Sales for the second quarter, which ended in June, slowed while much of the economy shut down and as millions of people lost their jobs and cut back on spending. And for nearly two months, the company was forced to halt production at its main plant in Fremont, Calif.

“We were able to achieve a fourth consecutive profitable quarter,” the company’s chief executive, Elon Musk, said in a conference call with analysts. “Although the auto industry was down about 30 percent year-over-year, we managed to grow deliveries in the first half of the year.”

Tesla has started work on a fourth car factory at a site near Austin, Texas, Mr. Musk said, where it will produce its forthcoming pickup truck, the Cybertruck, and a new semi truck, along with its Model 3 and Model Y.

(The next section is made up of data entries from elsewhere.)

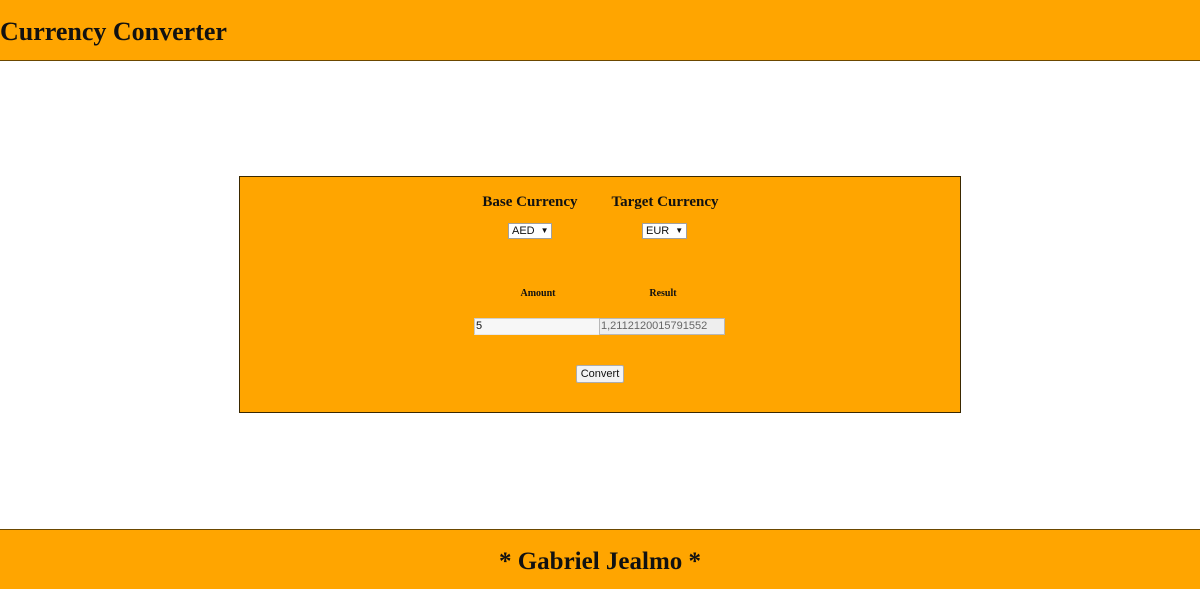 Image resolution: width=1200 pixels, height=589 pixels. Describe the element at coordinates (538, 294) in the screenshot. I see `amount-label: Amount` at that location.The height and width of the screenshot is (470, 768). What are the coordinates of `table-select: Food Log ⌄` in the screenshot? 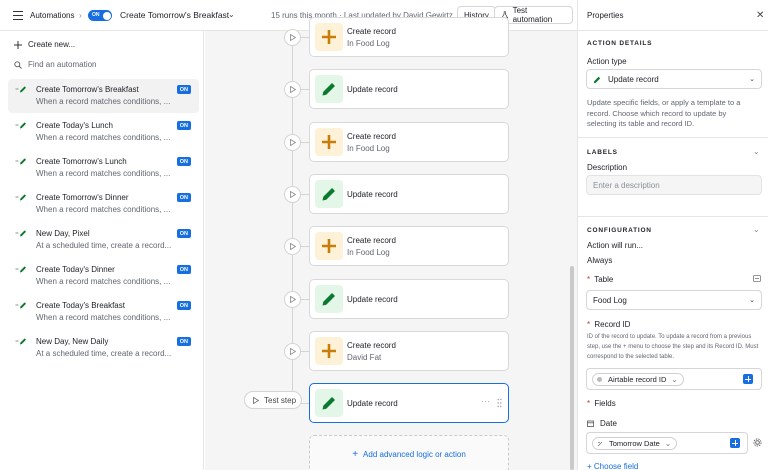 It's located at (674, 300).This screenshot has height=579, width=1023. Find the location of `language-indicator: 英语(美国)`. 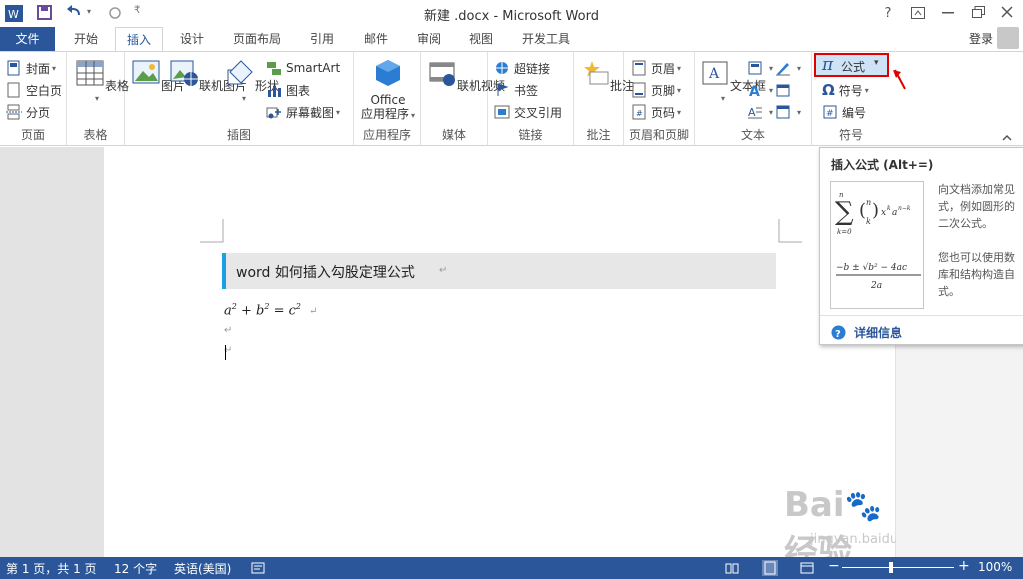

language-indicator: 英语(美国) is located at coordinates (202, 568). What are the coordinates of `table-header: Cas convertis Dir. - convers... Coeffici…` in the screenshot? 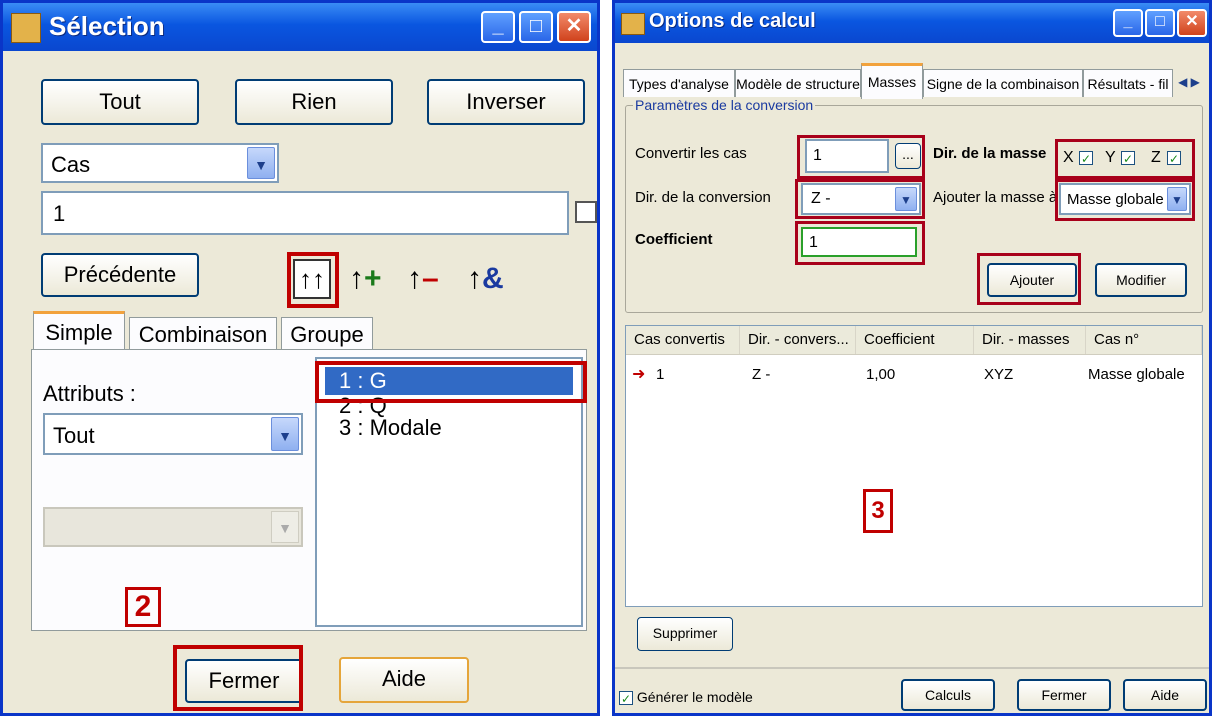 It's located at (914, 340).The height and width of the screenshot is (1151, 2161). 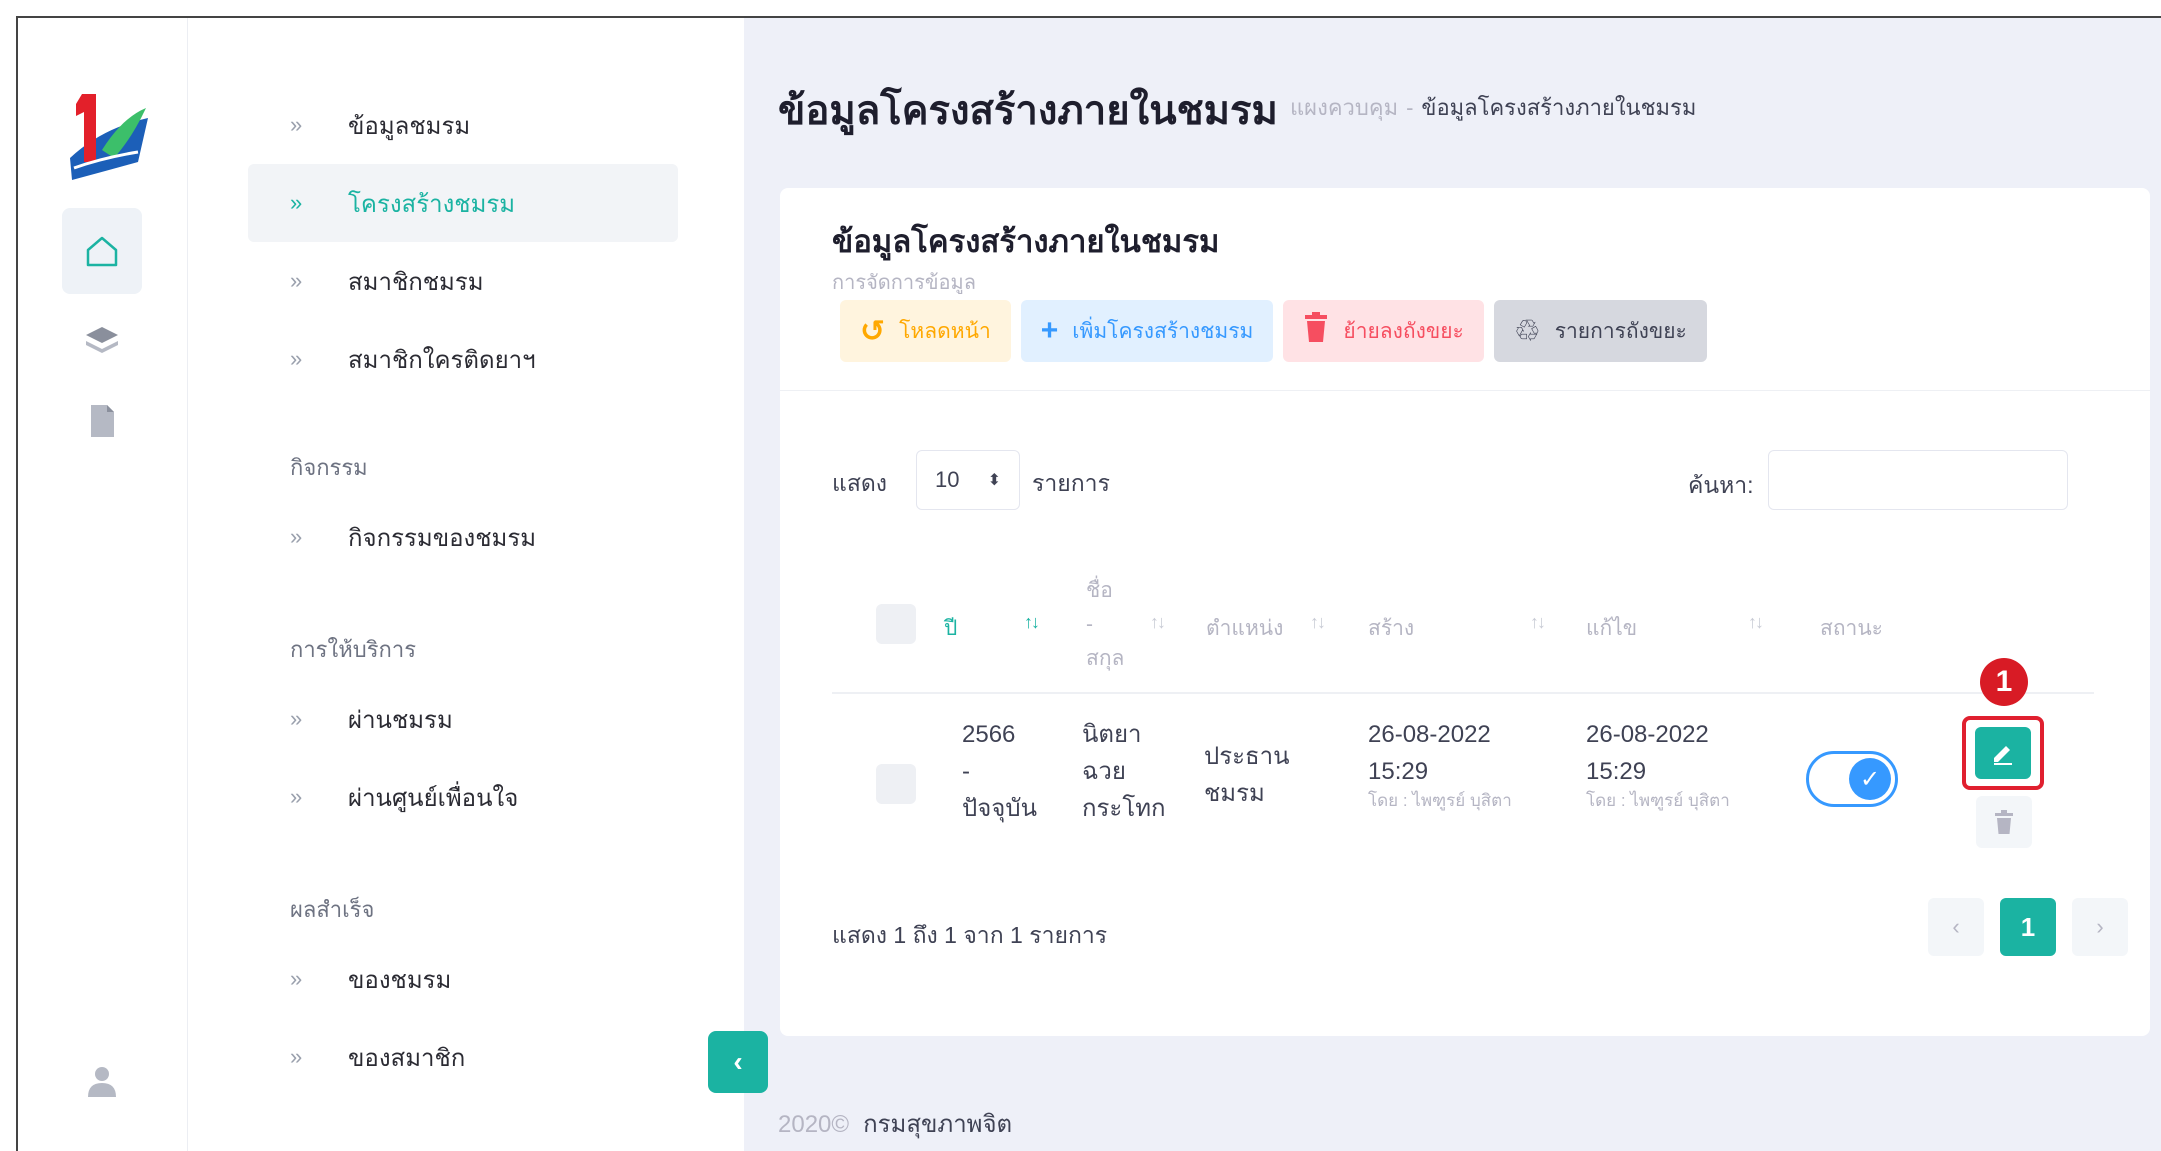 I want to click on layers-icon, so click(x=102, y=340).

Tesla’s surprise profit set it up for another major milestone: potential inclusion in the S&P 500 index. The index is one the most widely followed measures of the performance of the American stock market, with more than $11 trillion worth of mutual funds and other investments measured against it.

It’s unusual for companies with market values as large as Tesla — roughly $290 billion — not to be included in the S&P 500. But the company’s inability to consistently generate profits has made it ineligible so far. (Criteria for inclusion require the sum of the company’s fully audited profits in the four most recent quarters to be positive.)